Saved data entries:
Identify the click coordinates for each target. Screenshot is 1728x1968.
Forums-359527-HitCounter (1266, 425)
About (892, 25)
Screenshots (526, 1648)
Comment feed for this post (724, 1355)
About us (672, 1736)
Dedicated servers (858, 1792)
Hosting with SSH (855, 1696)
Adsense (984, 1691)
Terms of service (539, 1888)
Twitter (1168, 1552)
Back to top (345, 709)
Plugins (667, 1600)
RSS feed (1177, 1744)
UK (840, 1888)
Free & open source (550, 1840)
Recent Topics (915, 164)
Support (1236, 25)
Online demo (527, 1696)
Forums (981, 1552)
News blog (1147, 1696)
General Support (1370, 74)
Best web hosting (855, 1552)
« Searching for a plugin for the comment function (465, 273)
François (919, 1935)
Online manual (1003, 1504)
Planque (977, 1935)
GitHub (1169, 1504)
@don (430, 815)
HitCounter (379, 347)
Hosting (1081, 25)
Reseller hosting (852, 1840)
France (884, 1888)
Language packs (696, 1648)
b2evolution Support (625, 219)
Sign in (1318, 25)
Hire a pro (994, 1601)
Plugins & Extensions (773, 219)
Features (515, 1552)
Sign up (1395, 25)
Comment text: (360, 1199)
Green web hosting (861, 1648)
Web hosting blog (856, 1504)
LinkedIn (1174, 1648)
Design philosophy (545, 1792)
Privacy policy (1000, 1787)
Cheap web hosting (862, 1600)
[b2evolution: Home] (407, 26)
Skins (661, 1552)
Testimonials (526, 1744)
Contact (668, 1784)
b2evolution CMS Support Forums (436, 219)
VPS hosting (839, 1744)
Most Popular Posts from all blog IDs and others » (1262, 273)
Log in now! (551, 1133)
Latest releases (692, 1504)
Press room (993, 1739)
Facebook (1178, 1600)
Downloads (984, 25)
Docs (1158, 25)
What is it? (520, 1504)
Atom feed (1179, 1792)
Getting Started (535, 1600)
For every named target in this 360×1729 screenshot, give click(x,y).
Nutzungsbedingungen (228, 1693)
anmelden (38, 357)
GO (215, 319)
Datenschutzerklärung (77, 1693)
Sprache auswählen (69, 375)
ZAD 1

ACTION ITEM:
Return, word for word, the lines from the one containing "Hire a pro (994, 1601)" through the end of the data above, both ends included, and nothing else.

OUTPUT OF THE TASK:
Hire a pro (994, 1601)
Plugins & Extensions (773, 219)
Features (515, 1552)
Sign up (1395, 25)
Comment text: (360, 1199)
Green web hosting (861, 1648)
Web hosting blog (856, 1504)
LinkedIn (1174, 1648)
Design philosophy (545, 1792)
Privacy policy (1000, 1787)
Cheap web hosting (862, 1600)
[b2evolution: Home] (407, 26)
Skins (661, 1552)
Testimonials (526, 1744)
Contact (668, 1784)
b2evolution CMS Support Forums (436, 219)
VPS hosting (839, 1744)
Most Popular Posts from all blog IDs and others » (1262, 273)
Log in now! (551, 1133)
Latest releases (692, 1504)
Press room (993, 1739)
Facebook (1178, 1600)
Downloads (984, 25)
Docs (1158, 25)
What is it? (520, 1504)
Atom feed (1179, 1792)
Getting Started (535, 1600)
For every named target in this 360×1729 screenshot, give click(x,y).
Nutzungsbedingungen (228, 1693)
anmelden (38, 357)
GO (215, 319)
Datenschutzerklärung (77, 1693)
Sprache auswählen (69, 375)
ZAD 1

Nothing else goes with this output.